On the other hand, in joint custody arrangements, both parents will need to agree on these matters and make significant decisions accordingly. Under these arrangements, one parent cannot make any major decision without the consent of the other parent.
As mentioned above, family courts look at the best interests of the child in making any major decisions about parenting arrangements. One of the primary considerations under best interests is that the child should have a meaningful relationship with both parents.
This is why the courts will encourage joint custody arrangements. However, in serious cases which involve family violence, abuse, or neglect, the court will grant sole custody to the parent who can provide the child with safety and protection.
In case where the spouses split amicably, they can agree to make joint custody arrangements. This can be done mainly through parenting agreements. Parenting agreements are in the form of parenting plans and consent orders, or parenting orders.
Parenting Plans: This is a written record of the agreement between parents regarding the care of the child. These records are signed and dated. Parenting plans are not legally enforceable.
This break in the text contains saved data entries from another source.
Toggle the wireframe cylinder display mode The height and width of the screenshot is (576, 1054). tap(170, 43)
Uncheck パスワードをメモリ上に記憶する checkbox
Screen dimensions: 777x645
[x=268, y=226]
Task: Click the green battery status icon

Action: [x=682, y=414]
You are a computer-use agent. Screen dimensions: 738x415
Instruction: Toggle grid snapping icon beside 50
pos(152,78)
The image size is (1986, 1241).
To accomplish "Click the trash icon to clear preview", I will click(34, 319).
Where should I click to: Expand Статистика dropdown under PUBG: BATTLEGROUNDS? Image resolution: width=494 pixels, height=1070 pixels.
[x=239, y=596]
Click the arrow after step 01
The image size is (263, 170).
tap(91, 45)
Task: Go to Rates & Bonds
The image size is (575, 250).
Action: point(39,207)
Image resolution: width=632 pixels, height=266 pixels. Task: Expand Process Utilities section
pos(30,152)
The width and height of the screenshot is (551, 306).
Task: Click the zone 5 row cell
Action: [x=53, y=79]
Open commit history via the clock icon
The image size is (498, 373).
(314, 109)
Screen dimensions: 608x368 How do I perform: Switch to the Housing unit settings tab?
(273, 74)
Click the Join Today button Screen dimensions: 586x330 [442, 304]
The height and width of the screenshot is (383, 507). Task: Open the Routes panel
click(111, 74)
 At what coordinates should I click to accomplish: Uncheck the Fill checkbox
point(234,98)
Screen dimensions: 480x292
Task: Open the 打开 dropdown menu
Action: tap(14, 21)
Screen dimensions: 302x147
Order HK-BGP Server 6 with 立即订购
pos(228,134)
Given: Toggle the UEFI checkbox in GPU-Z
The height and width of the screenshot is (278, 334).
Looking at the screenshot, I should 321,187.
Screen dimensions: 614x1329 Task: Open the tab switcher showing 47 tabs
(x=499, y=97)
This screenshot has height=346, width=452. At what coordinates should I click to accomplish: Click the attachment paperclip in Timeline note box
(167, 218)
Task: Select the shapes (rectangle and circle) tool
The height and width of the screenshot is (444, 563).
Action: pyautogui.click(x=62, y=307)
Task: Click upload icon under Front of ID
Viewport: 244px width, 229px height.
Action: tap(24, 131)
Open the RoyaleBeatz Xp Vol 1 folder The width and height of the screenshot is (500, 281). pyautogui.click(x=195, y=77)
Consent Orders: Any written agreements that are approved by the Family Courts are called consent orders. For consent orders, an application needs to be made by relevant parties. When both parties reach an agreement, they can formalise and legalise the agreement through consent orders.
Consent orders are legally binding.
Parenting Orders: When parents are simply unable to reach an agreement on custody arrangements, or any matter related to parenting, they must approach the family court that will make a legally binding parenting order on their behalf.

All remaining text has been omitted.